Alex (Louis Serkis) é um garoto de doze anos que enfrenta problemas no colégio, por sempre defender o amigo Bedders (Dean Chaumoo) dos valentões Lance (Tom Taylor) e Kaye (Rhianna Dorris). Um dia, ao fugir da dupla, ele se esconde em um canteiro de obras abandonado. Lá encontra uma espada encravada em uma pedra, da qual retira com grande facilidade. O que Alex não sabia era que a espada era a lendária Excalibur e que, como seu novo portador, precisa agora enfrentar a meia-irmã do rei Arthur, Morgana (Rebecca Ferguson), que está prestes a retomar seu poder. Para tanto, ele conta com a ajuda do mago Merlin (Angus Imrie), transformado em uma versão bem mais jovem.

“O Menino Que Queria Ser Rei” acerta na decisão de imprimir uma atmosfera de humor tipicamente inglês, rabugento, agressivo e ingênuo. De “Burro e Shrek”. “Não banque o herói com outro rei”, diz-se. Essa fábula moderna busca ressignificar vilões, embasando com causa passada a brutalidade do presente, e de estimular a volta da “esperança para a mágica” e a “verdade primeiro de tudo”. É também um filme metáfora. De sinais que vão da fantasia dos esgotos, bruxas que querem voltar para dominar o mundo, a voz estilo Gollum, de “Senhor dos Anéis”, de Peter Jackson. De truques de duplicação. De reiniciar a própria história e não aceitá-la pronta e já “Maktub” escrita. Das ruínas à salvação e à aceitação da força interna. Sim, é filosofia existencialista.

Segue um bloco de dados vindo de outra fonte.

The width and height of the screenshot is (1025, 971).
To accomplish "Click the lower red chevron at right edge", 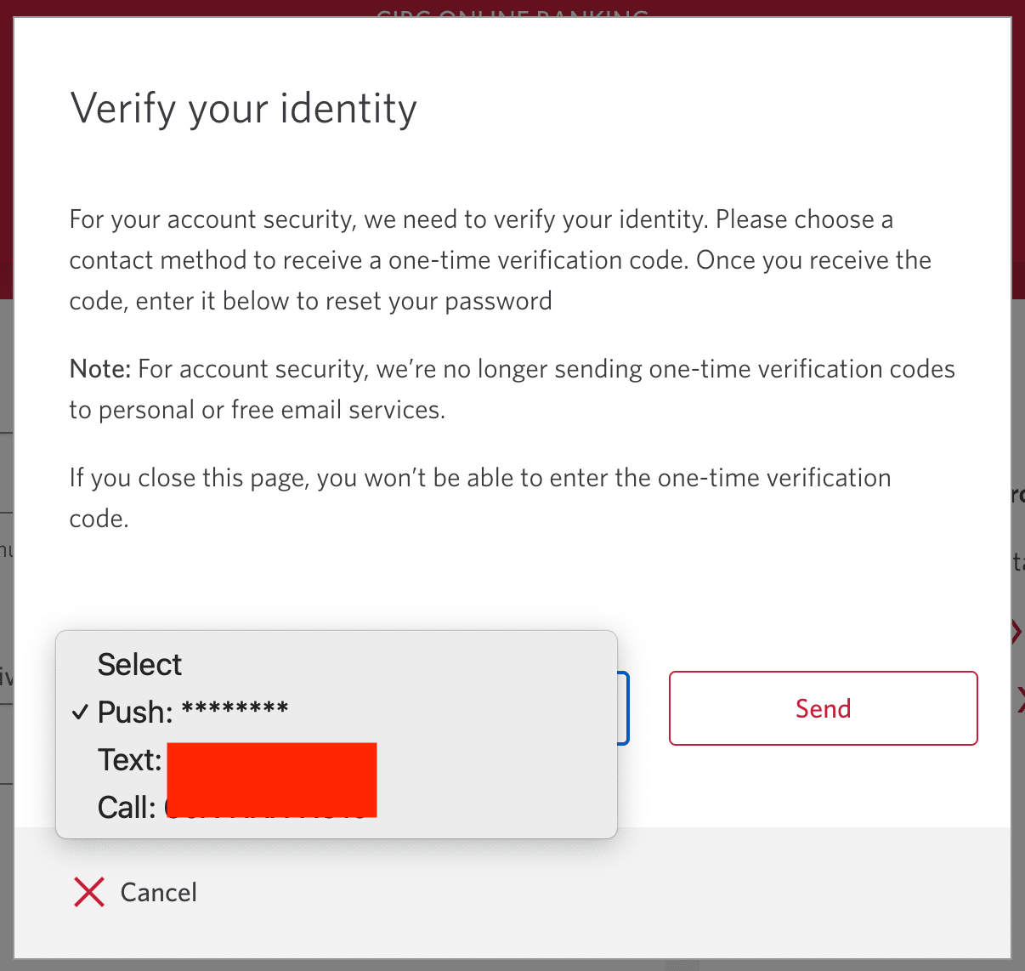I will (1019, 701).
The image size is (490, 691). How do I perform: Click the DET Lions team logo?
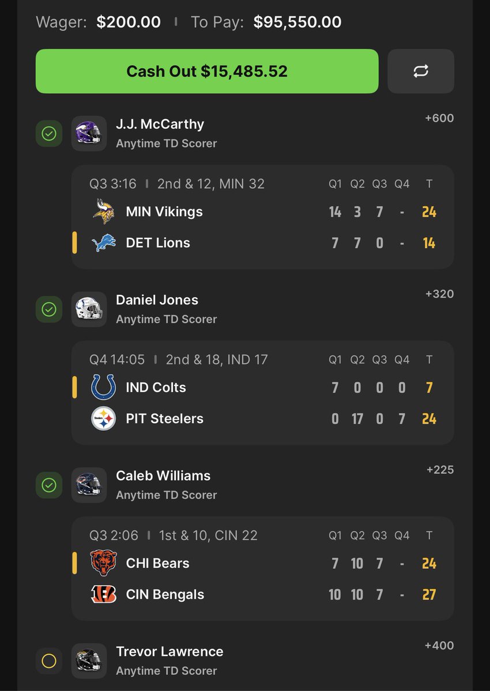[104, 243]
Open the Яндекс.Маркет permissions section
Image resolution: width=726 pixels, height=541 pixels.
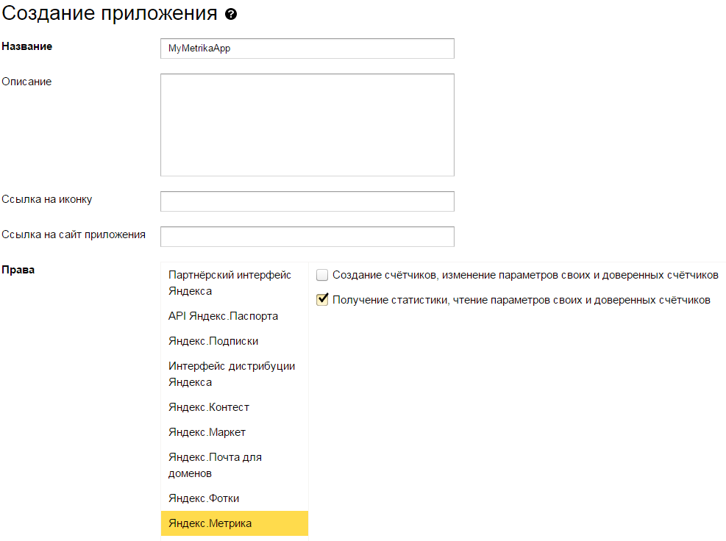207,432
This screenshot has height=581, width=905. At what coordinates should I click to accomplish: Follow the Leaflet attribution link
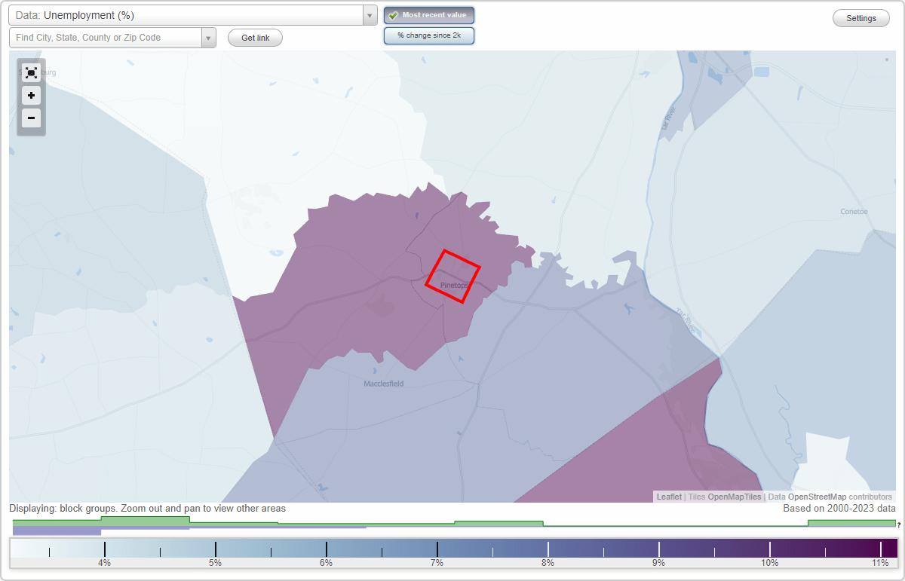(x=668, y=497)
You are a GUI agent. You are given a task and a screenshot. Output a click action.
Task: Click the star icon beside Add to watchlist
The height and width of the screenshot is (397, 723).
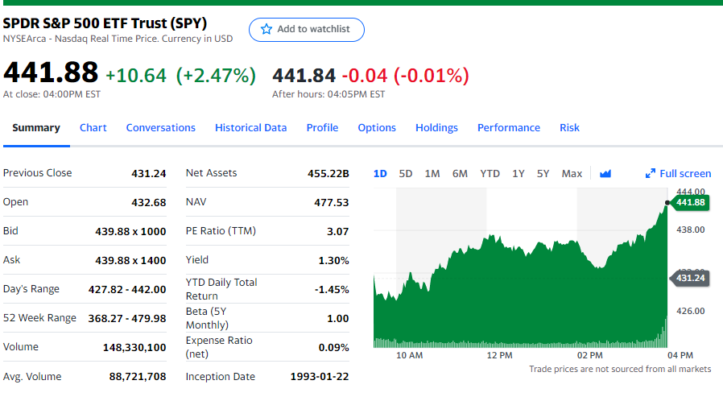coord(267,29)
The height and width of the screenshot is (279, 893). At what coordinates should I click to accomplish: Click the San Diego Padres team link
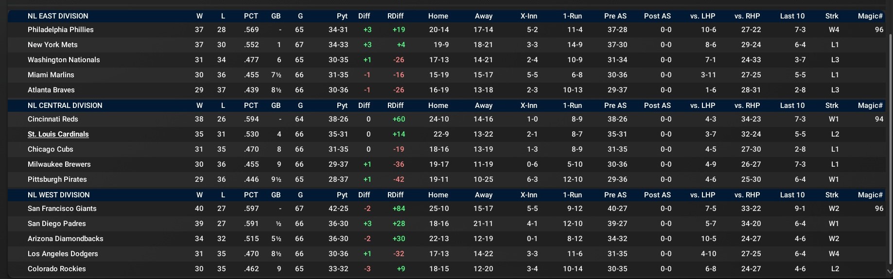pyautogui.click(x=56, y=224)
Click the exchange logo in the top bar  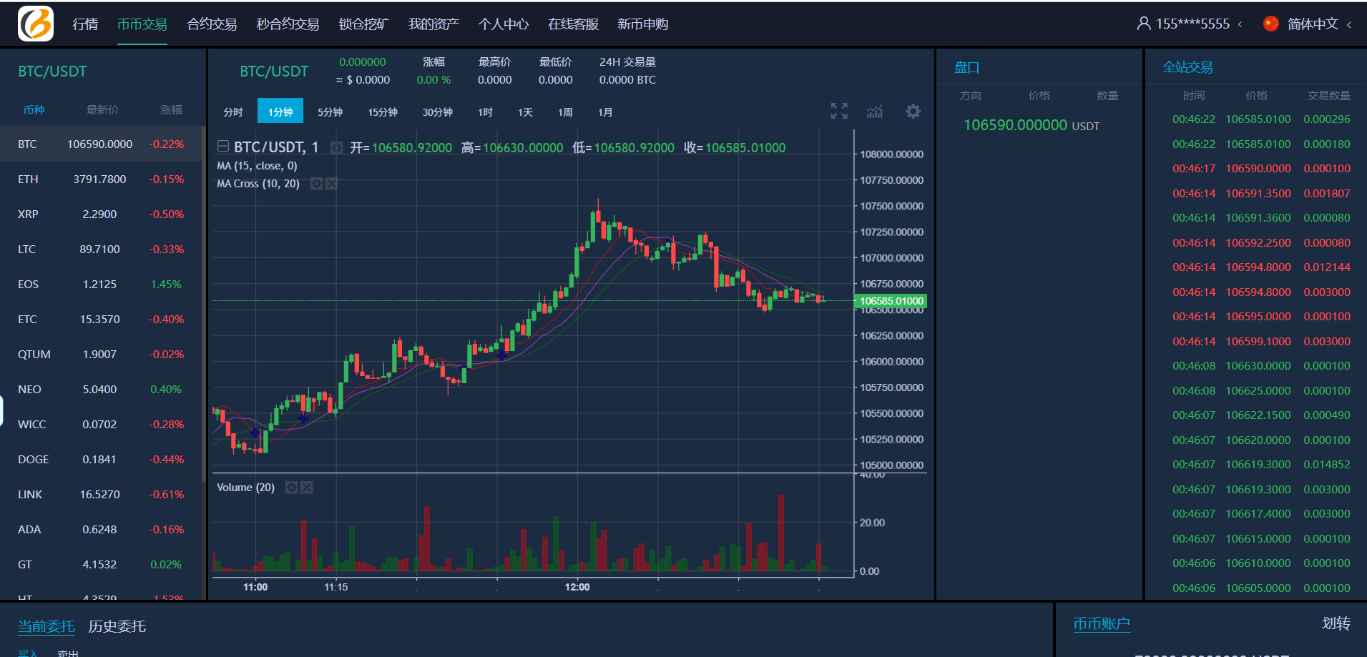[x=36, y=24]
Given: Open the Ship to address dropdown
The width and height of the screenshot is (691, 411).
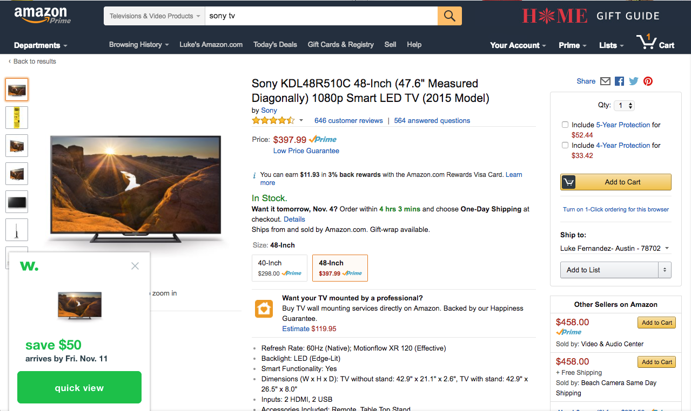Looking at the screenshot, I should click(615, 249).
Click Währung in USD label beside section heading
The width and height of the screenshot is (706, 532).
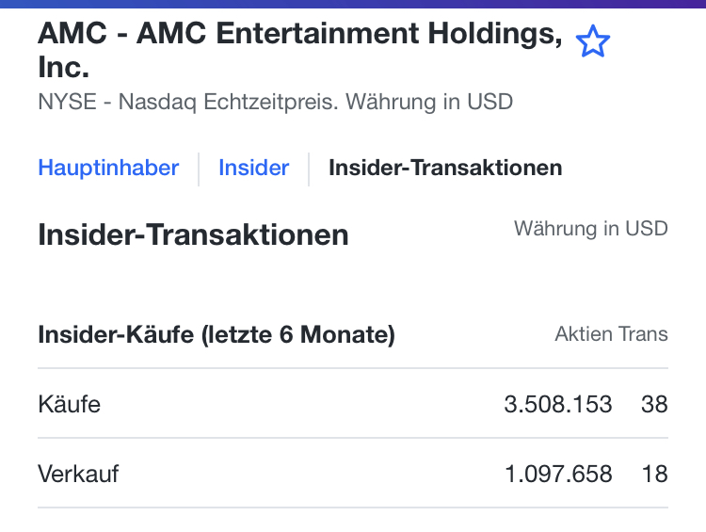tap(590, 228)
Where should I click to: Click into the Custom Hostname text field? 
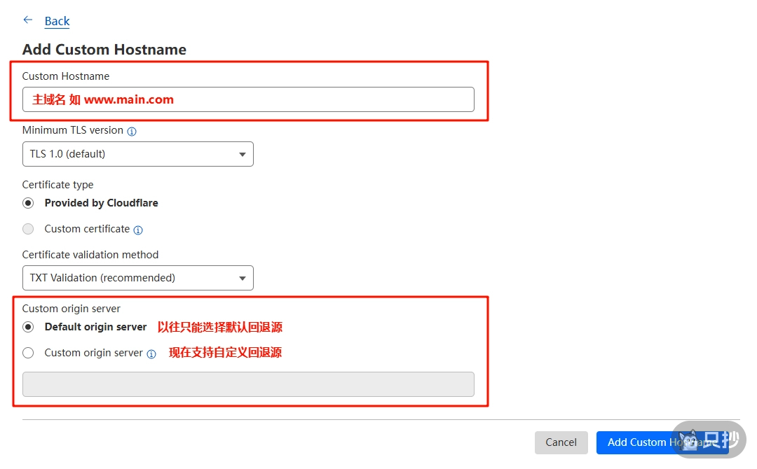click(248, 99)
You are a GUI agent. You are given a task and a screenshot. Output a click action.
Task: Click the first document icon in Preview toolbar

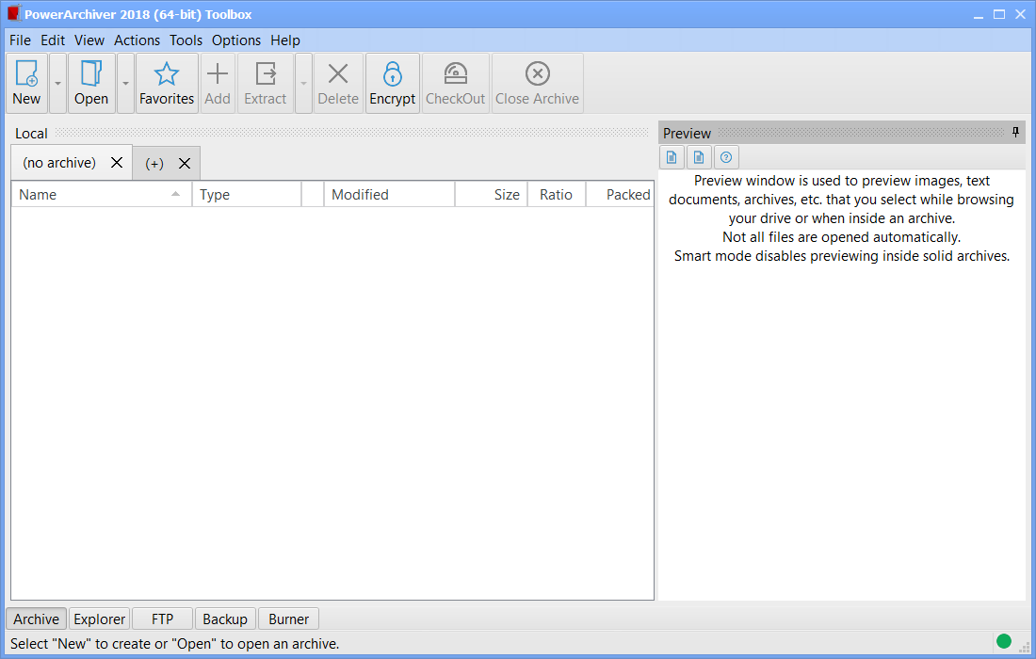tap(672, 157)
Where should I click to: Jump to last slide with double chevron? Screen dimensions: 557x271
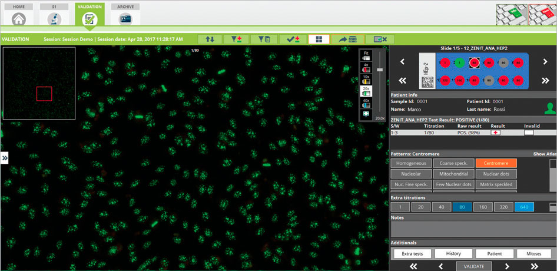tap(545, 80)
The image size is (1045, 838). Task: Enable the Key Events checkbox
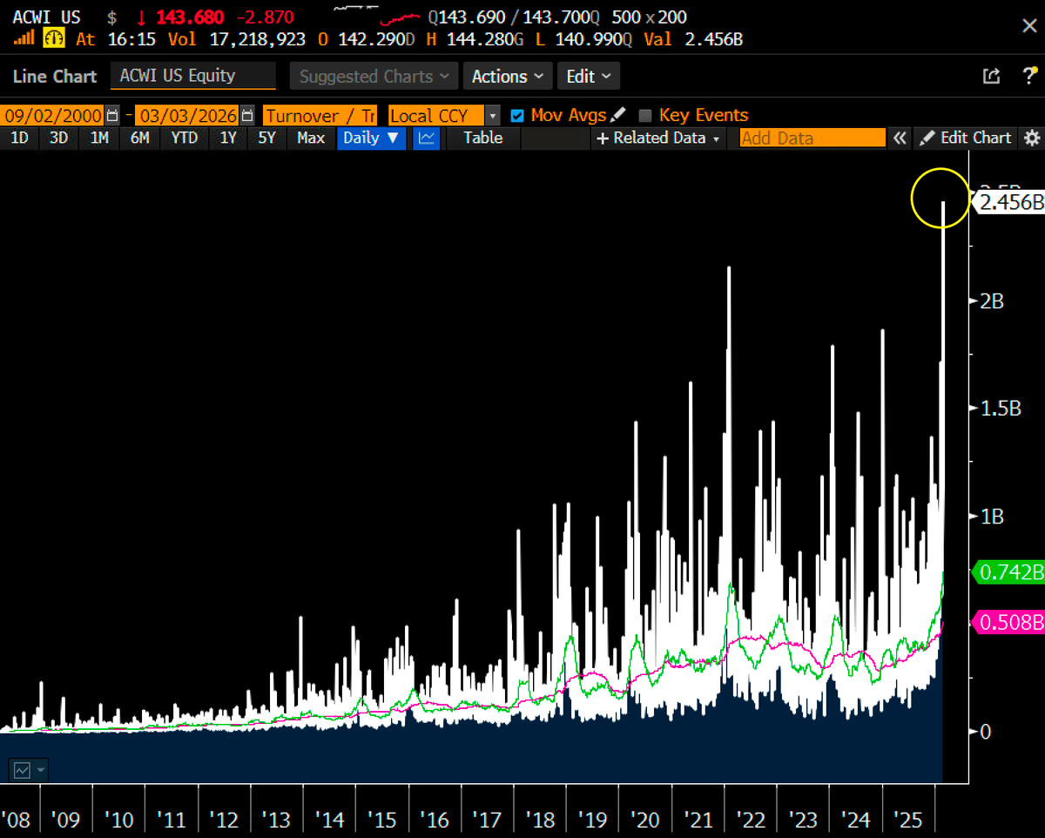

Alex, sozinho, chama por algo. Sem opções, precisa acreditar “desesperadamente” na força de se tornar um super-herói. Nem que seja apenas estimulado pela imaginação em uma viagem à moda de “Onde Vivem os Monstros˜, de Spike Jonze em versão Guy Ritchie para menores. Mais para “Mary Poppins”. Até que “a espada retorne a seu rei”. “Uma experiência social? Uma coisa de youtube?”. Sim, é difícil aceitar o novo tão fantasioso. Com “Reino” e “Eclipse”. De ser um “Thor” real. Tudo tende a ser uma mera brincadeira. Um Game of Thrones talvez? Ele só foi o “escolhido para salvar o mundo e o reino da destruição total”. Neo de “Matrix”? Seu destino e seu “carma”.

“O Menino Que Queria Ser Rei” é também sobre as diferenças raciais e de geográficas, tão normais nos dias atuais. Alex, o rei, é um menino não rico. Seus adversários, agora seus “servos”, são um branco loiro e uma mulher negra. E seu fiel amigo, um indiano gordinho. Entre Morgana, alquimia, submundos perdidos, feitiços, guardiões, batalhas com demônios, a ajuda Merlin ( com camisa do Led Zeppelin – um que de “Professor Xavier” do “X-Men”, até porque o ator é o mesmo), o filme, que faz com que o espectador lembre do seriado desenho animado “Caçadores de Trolls”, em cartaz no streaming Netflix, é sobre o “caminho que se escolhe”. Uma decisão de cada um. Contra crianças mimadas e arrogantes. E com classes sociais unidas na guerra. Pelo portal em Stonehenge. Com “árvores professoras”.

Cada um deles possui uma identidade. E falhas de caracter que precisam ser consertados. E todos são adjetivados. Ganância, imaturidade, o apoio em um mito, desonestidade, mentiras, egoísmo, covardia, desonra etc. Mas são ensinados a ter o “código de cavaleiro” (e não que o “mundo funciona pelo mal” e que é “podre”), o “alicerce da sociedade”, a ser “puros de coração”. “A amar, sem agressão gratuita, falar sempre a verdade e perseverar até o final”. É a jornada do treinamento que ensina valores a crianças perdidas. Alex torna-se líder, não seguidor, ganha o poder de “reescrever a lenda”. De ser nobre e honesto. De honrar quem se ama. É a luta do bem e do mal. Da feliz positividade contra “pessoas contra pessoas para distrair”. São “ignorantes”, mas há “uma alma sábia em cada criança”. E “uma tola em uma alma velha”. “O Menino Que Queria Ser Rei” é um documento moral, modernizado a novos jovens que são criados por pais ainda mais deseducados. Taí uma auto-ajuda que funciona!